Hoje o Brasil possui quatro bancos de tecidos em funcionamento, que distribuem esse material para o país inteiro via Central Nacional de Transplantes, controlada pelo SUS. Mas a quantidade atual é insuficiente para atender a demanda.
“Existe uma escassez na doação de tecidos. Muitas famílias que doam órgãos não aceitam doar a pele pois acham que o corpo vai ser mutilado, mas isso não acontece. Só é retirada uma fina camada de zonas não expostas. Ainda assim, é difícil fazer pessoas enlutadas entenderem”, explica Chem, que é diretor do banco de tecidos da Irmandade Santa Casa de Misericórdia de Porto Alegre.

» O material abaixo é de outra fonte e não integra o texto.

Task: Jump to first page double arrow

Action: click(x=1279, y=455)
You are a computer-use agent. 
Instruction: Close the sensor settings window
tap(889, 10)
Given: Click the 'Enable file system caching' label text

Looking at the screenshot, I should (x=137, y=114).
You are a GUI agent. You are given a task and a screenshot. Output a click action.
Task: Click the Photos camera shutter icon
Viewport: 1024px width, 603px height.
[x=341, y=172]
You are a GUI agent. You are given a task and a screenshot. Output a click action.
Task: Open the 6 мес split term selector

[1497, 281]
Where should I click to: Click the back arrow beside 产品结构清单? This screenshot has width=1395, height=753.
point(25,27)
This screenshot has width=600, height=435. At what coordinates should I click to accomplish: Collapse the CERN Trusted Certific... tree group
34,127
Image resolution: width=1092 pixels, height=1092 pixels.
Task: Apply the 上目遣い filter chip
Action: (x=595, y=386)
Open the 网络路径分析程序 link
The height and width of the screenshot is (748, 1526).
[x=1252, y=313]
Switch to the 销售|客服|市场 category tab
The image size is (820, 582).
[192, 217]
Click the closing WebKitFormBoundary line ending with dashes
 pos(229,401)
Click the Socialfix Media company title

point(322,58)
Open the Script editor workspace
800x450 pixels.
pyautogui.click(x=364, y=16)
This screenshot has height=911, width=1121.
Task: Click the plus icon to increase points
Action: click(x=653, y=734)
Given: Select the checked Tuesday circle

“Uma opção excelente de substituto é a membrana amniótica, envoltório da placenta que é desprezado após o parto. Estados Unidos, União Europeia e Canadá já fazem uso para essa finalidade.
Por aqui estamos com um projeto de lei para que seja permitido utilizá-lo. Será mais simples pedir às mães que doem o tecido”, esboça o especialista.
No Brasil, outro destaque na área de enxertos é o uso da pele tratada de tilápia, projeto pioneiro que começou no Ceará e está ganhando escala. Fora isso, existem lacunas de conscientização e informação que criam barreiras para as cirurgias plásticas reparadoras.
Um caso paradigmático é o da reconstrução mamária.
“Apenas 20 a 50% das mulheres que passaram por mastectomia para retirar a mama inteira realizam procedimentos para reconstruí-la”, aponta Busnardo.
“Há disparidades regionais no país relacionadas tanto a questões econômicas como educacionais. Muitas pacientes ainda não sabem que a reconstrução é um direito após o tratamento”, continua.
A intervenção envolve processos de simetrização (para um seio não destoar do outro), e sua finalização deve levar em conta a necessidade de eventuais sessões de quimio ou radioterapia, que impactam o resultado.
“Normalmente, precisamos de uma a duas cirurgias complementares para a reconstrução ficar totalmente pronta”, diz o professor da USP, ressaltando que o acesso a elas ainda é um desafio no país. Pelo menos, há movimentos para vencer a inércia.
O governo federal anunciou que vai destinar mais de 100 milhões de reais para a ampliação dos procedimentos de reconstrução mamária e a redução da fila de espera no SUS.
O Ministério da Saúde estima que cerca de 20 mil brasileiras esperam pela operação, mas especialistas acham que o número está subestimado.
Talvez o próprio glamour das cirurgias mais estéticas, e o lucro e visibilidade que geram, tenha prejudicado a difusão e o reconhecimento da plástica reparadora.
Um levantamento feito pela SBPC em 2020, em cima de dados demográficos da especialidade, descobriu que cada vez menos profissionais se interessam em se aprofundar nos procedimentos reconstrutores.
“A formação do cirurgião plástico está falha. Os residentes e estagiários querem aprender somente uma meia dúzia de ‘estéticas’. E a sociedade civil e médicos em geral nos veem assim”, escreveu o cirurgião Antônio Roberto Bozola no relatório.
“Mas cirurgia reparadora é a nascente do conhecimento inclusive para realizar qualquer procedimento ‘estético’”, defende o professor da Faculdade de Medicina de São José do Rio Preto (SP).
Pitanguy já dizia que nós temos o direito à beleza, mas é essencial lembrar que ela não existe sem saúde.